North Carolina’s legal definitions of isolation and quarantine include but go beyond these general definitions. In North Carolina, “isolation authority” is the authority to limit the freedom of movement or freedom of action of a person or animal that has (or is suspected of having) a communicable disease or condition.[3] The definition of quarantine authority has three parts. It most often refers to the authority to limit the freedom of movement or action of a person or animal that has been exposed (or is suspected of having been exposed) to a communicable disease or condition. However, it also means the authority to limit access by any person or animal to an area or facility that is contaminated with an infectious agent. Quarantine authority also may be used to limit the freedom of movement or action of unimmunized persons during an outbreak.[4] For example, in the event of a measles outbreak, quarantine authority could be used to require children who are exempt from the state’s immunization requirements to stay home from school.[5]

Both the isolation and quarantine authorities permit the limitation of a person’s freedom of movement or freedom of action. The definition of quarantine also authorizes limits on freedom of access. No law defines these terms, but several other laws make important distinctions between orders that limit freedom of action and orders that limit freedom of movement or access. For example, Section 130A-145 of the North Carolina General Statutes (hereinafter G.S.), the main isolation and quarantine statute, provides specific procedures for a person to obtain judicial review of an isolation or quarantine order—but only if it is an order limiting freedom of movement or access. It is therefore important to understand the ways in which the limitations differ:

  • An order limiting freedom of movement essentially prohibits an individual from going somewhere. It may confine the person to a particular place, such as his or her home or a health care facility. Or it may prohibit the person from going to a particular place. For example, it may prevent a person from returning to school or work during the period of communicability.
  • An order limiting freedom of action affects specific behaviors but not the ability to move freely in society. For example, a person who is required to refrain from sexual activity during the course of treatment for gonorrhea has had his or her freedom of action restricted.
  • An order limiting freedom of access prohibits a person from obtaining access to a certain place. For example, a quarantine order could be issued to prohibit a person from entering an area where infected people are being treated during an outbreak.

The use of these terms in North Carolina’s statutory definitions also means that, in this state, an isolation or quarantine order does not necessarily require a person to be physically separated from the public. Rather, it directs the individual to comply with communicable disease control measures, which vary by disease and which may constitute limitations on freedom of movement, action, or access. For example, the control measures for a person with rubella (German measles) require the person to be isolated for seven days after the onset of the rash.[6] In contrast, the control measures for a person with HIV do not require physical separation from society but instead affect the individual’s behavior.[7] Among other things, a person with HIV must notify sexual partners of his HIV status and must refrain from donating blood or sharing needles.[8] However, an order directing a person to comply with control measures for either condition is called an “isolation order.” Similarly, an order directing a person who has been exposed to a communicable disease but is not yet sick is called a “quarantine order,” whether it requires the person’s physical separation from the public or simply directs the person to take (or refrain from taking) specific actions.

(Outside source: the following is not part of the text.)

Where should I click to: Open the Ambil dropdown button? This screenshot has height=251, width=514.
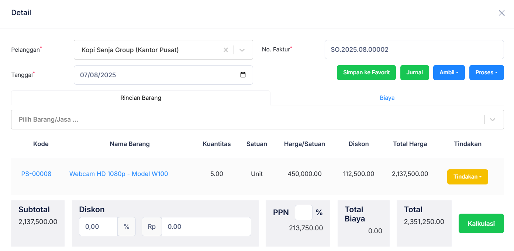449,72
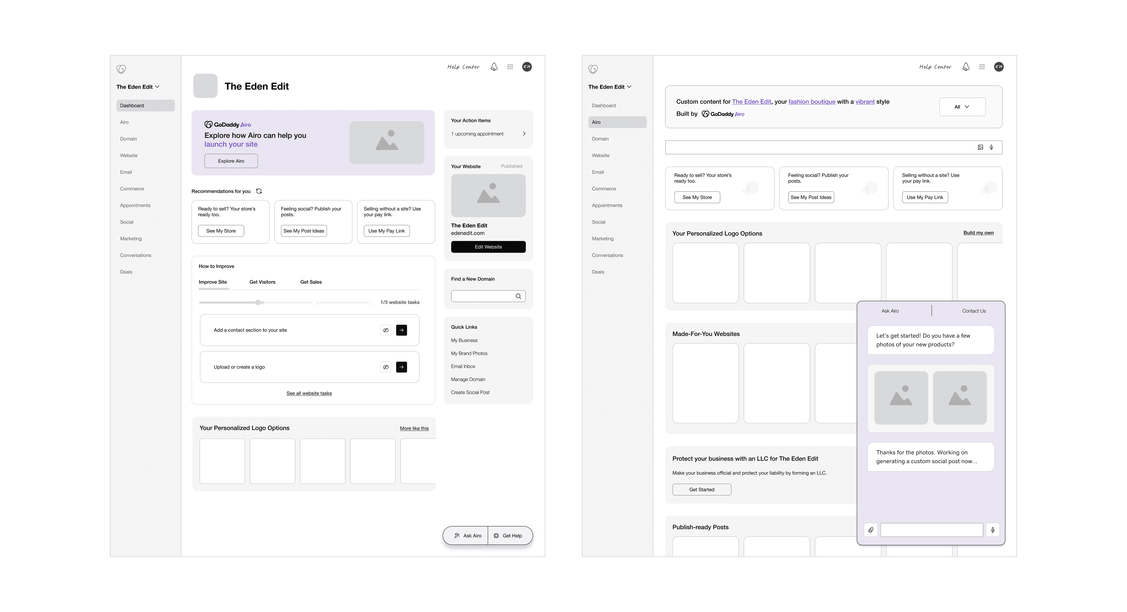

Ordering Isolation or Quarantine

Authority to Order Isolation or Quarantine

North Carolina law permits either the state health director or a local health director to order isolation or quarantine.[9] This authority may be delegated to another public official or employee.[10] Isolation or quarantine orders are permitted only (1) when and for so long as the public health is endangered, (2) when all other reasonable means for correcting the problem have been exhausted, and (3) when no less restrictive alternative exists.[11]

There is no law in North Carolina that interprets the phrase “all other reasonable means.” The plain words of the statute make clear that, if there are reasonable means of controlling the public health threat short of issuing an isolation or quarantine order, those means should be tried first. But what constitutes reasonable means? The word “reasonable” could be interpreted to mean at least a couple of different things. It almost certainly should be interpreted to mean that the only other methods that must be tried are those that are likely to be effective at controlling the public health threat. (In some cases there may be no other means believed to be effective.) It could also be interpreted to mean that public health officials need not try means that might be effective but that are unduly expensive or burdensome compared to isolation or quarantine.

Similarly, there is no law in North Carolina that interprets the phrase “less restrictive alternative.” Assuming other reasonable means have been exhausted, when is isolation or quarantine the least restrictive alternative? There is no case law on this in North Carolina. Some other jurisdictions have addressed a similar issue—the involuntary civil confinement of individuals with tuberculosis—and have reached conclusions about when involuntary confinement of individuals with communicable disease is appropriate. Among other things, they have concluded the following:

  • Involuntary confinement is not justified unless the person poses an actual danger to others. Even then, it should not be ordered if there is something else that could protect the public as effectively (such as directly observed therapy).[12]
  • A person may be confined when he or she demonstrates unwilling­ness or inability to comply with less restrictive measures.[13]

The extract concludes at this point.